> [EXCERPT PROVIDED]
More on Sedation Patient Safety Issues

Cheri LandersBy Cheri Landers, MD, FAAP, FCCM
Section Editor

In the last newsletter I asked for case studies or reports from a sedation service that had tackled a sedation patient safety issue. For this edition of the Quality Corner, Lorie Reilly and Melissa Patel from The Children’s Hospital of Philadelphia tell how they identified a safety concern through their Sedation M&M conference and developed a protocol to improve the routine care of their sedated patients. 





Safety Story - Prevention of Hypoglycemia

By Lorie Reilly MSN, CRNP- CPNP-AC
Nurse Practitioner, Department of Sedation, Radiology and Vascular Access Nursing
The Children’s Hospital of Philadelphia

and Melissa Patel, MD
Medical Director, Sedation Service
Division of Pediatrics
The Children’s Hospital of Philadelphia

The Sedation Service, consisting of Pediatrician Hospitalists and Nurse Practitioners, at The Children’s Hospital of Philadelphia identified an issue with hypoglycemia occurring with sedated patients.  From May 2011 to June 2012, there were five cases of hypoglycemia identified in our bimonthly Sedation Mortality and Morbidity conferences (out of a total of approximately 7,000 sedations performed annually). 

In the Mortality and Morbidity conferences, attended by sedation physicians, nurse practitioners and staff nurses, cases meeting the following criteria are discussed:

  1. Use of reversal medications
  2. Procedure or scan not completed due to airway or other complications
  3. Escalation of care (outpatient requiring inpatient admission or floor patient requiring transfer to ICU post sedation)
  4. Prolonged emesis
  5. Prolonged recovery

Situation and Background
Several patients who were slow to wake up post-sedation were found to be hypoglycemic to 30s, in the setting of being NPO for their studies.  MRI scanner delays contributed to one case of prolonged NPO time.  One patient was an inpatient who had not been started on maintenance fluids once being made NPO.  The other patients followed instructions for NPO times based on ASA fasting guidelines, as is our policy.

All patients had been NPO for greater than 12 hours. Ages ranged from < 6 months to three years of age.

Recommendation and Conclusion
In March 2012, the Sedation Service mandated that dextrose containing maintenance fluids be started on any patient who has been NPO for greater than 12 hours and all infants less than 6 months of age regardless of npo time.  Inpatients who are NPO for sedation (placed NPO after midnight with clear liquids allowed up to 2 hours prior to sedation) are to be placed on IV maintenance fluids once NPO.  We also suggest that all patients who will be deeply sedated receive a fluid bolus of 20ml/kg of Normal Saline followed by maintenance fluids of D5 0.45NS until they recover from sedation.

> [AVAILABLE DATA]
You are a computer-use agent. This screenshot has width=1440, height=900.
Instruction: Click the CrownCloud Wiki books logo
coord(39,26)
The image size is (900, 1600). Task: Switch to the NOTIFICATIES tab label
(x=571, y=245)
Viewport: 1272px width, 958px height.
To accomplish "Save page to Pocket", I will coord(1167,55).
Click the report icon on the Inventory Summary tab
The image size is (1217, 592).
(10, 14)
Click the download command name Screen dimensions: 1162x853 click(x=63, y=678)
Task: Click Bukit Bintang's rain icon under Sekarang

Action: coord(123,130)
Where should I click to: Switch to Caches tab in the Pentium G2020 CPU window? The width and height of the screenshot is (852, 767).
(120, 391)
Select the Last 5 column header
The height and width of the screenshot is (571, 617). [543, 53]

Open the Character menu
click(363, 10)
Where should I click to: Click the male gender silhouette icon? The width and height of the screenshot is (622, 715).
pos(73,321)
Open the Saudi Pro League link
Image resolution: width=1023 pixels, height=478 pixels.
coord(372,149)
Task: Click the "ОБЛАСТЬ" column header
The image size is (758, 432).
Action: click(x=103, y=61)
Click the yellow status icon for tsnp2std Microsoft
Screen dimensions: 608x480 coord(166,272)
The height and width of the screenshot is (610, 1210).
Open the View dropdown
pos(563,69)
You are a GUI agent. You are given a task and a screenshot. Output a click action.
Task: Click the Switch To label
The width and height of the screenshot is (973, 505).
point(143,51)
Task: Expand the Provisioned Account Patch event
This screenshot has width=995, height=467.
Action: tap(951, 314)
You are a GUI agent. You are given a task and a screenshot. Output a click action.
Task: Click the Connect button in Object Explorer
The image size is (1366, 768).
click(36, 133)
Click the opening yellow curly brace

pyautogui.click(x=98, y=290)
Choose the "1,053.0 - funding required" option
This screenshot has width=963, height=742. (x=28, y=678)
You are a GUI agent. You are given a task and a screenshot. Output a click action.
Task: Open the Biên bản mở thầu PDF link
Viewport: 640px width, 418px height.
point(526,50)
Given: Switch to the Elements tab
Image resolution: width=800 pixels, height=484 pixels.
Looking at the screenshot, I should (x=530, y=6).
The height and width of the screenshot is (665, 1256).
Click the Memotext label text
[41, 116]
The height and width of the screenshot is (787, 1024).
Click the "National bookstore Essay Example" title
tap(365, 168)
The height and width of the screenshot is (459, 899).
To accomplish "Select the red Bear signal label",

> [THE TASK] Reproduce everything in the sedation safety article above from "The Sedation Service, consisting" down to "ICU post sedation)".

> [FINISHED EXERCISE]
The Sedation Service, consisting of Pediatrician Hospitalists and Nurse Practitioners, at The Children’s Hospital of Philadelphia identified an issue with hypoglycemia occurring with sedated patients.  From May 2011 to June 2012, there were five cases of hypoglycemia identified in our bimonthly Sedation Mortality and Morbidity conferences (out of a total of approximately 7,000 sedations performed annually). 

In the Mortality and Morbidity conferences, attended by sedation physicians, nurse practitioners and staff nurses, cases meeting the following criteria are discussed:

  1. Use of reversal medications
  2. Procedure or scan not completed due to airway or other complications
  3. Escalation of care (outpatient requiring inpatient admission or floor patient requiring transfer to ICU post sedation)